__WHAT THE EXERCISE ASKS__. What you hand back must match the listing exactly.

%%

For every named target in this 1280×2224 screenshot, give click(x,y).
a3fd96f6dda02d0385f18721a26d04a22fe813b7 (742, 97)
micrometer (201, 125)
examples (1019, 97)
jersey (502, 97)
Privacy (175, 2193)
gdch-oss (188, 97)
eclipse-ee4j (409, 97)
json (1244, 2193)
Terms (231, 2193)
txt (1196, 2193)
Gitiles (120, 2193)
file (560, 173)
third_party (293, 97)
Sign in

%%

__EXPECTED ANSWER__.
For every named target in this 1280×2224 screenshot, give click(x,y).
a3fd96f6dda02d0385f18721a26d04a22fe813b7 (742, 97)
micrometer (201, 125)
examples (1019, 97)
jersey (502, 97)
Privacy (175, 2193)
gdch-oss (188, 97)
eclipse-ee4j (409, 97)
json (1244, 2193)
Terms (231, 2193)
txt (1196, 2193)
Gitiles (120, 2193)
file (560, 173)
third_party (293, 97)
Sign in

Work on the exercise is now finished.